Authorizing a datashare to be shared with another account

After creating a datashare on the producer and adding objects to it, you might want to share it with another AWS account. Authorizing a datashare for another account to use is a secondary security process that must be performed on the producer by a data-security administrator. It authorizes a datashare for consumption by the consumer account. You can authorize a datashare to another account for read-only purposes or for reads and writes. If authorized for writes, the account is allowed the write privileges granted to the datashare. If not, only the read privileges granted to the datashare are available. For more information on how to do this, see Authorizing datashares for writes as the producer security administrator (preview).

Associating a datashare from another account as the consumer

If the datashare is sourced from another account, you must associated it with specific clusters or namespaces in your account before it can be used with those clusters or namespaces. You can associate it with all namespaces in an account, all namespaces in specific regions in the account, or specific namespaces in the account. You can choose whether or not a namespace is allowed read-only access or allowed read and write access.

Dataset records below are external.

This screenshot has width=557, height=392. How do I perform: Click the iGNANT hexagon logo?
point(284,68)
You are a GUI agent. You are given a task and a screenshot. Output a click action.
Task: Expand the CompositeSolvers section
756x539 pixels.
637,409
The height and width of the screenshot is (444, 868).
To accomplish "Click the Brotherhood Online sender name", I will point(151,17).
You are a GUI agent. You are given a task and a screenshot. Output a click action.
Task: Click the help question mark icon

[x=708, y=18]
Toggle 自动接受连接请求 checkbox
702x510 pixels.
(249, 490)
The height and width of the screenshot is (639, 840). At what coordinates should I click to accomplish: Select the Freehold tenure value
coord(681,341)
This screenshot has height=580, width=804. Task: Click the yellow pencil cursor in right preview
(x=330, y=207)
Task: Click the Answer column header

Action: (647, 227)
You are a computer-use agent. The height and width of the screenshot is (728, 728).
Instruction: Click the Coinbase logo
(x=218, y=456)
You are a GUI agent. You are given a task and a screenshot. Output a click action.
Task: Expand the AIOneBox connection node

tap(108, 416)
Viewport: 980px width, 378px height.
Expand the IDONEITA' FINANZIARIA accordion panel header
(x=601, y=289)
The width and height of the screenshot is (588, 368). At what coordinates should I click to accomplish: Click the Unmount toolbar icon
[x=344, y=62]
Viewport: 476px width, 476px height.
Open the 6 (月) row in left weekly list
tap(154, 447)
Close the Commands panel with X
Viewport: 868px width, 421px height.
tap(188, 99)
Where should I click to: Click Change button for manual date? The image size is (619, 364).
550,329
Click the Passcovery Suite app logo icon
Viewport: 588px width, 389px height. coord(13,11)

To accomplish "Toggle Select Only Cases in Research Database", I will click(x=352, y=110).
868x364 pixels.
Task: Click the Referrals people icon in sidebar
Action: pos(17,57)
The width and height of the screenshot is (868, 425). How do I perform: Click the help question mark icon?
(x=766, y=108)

If associated for writes, the associated clusters and Serverless namespaces are allowed the write privileges granted to the datashare. If not, only the read privileges granted to the datashare are available. For more information on how to do this, see Associating shared data as the consumer data security administrator (preview).

Permissions you can grant to datashares

Different object types and various permissions you can grant to them in a data sharing context.

Schemas:

  • USAGE

  • CREATE

Tables:

  • SELECT

  • INSERT

  • UPDATE

  • DELETE

  • TRUNCATE

  • DROP

  • REFERENCES

Functions:

  • EXECUTE

Enabling clusters or Serverless workgroups to query the datashare

This step assumes the datashare is originating from another cluster or Amazon Redshift Serverless namespace in your account, or it is coming from another account and has been associated with the namespace you are using.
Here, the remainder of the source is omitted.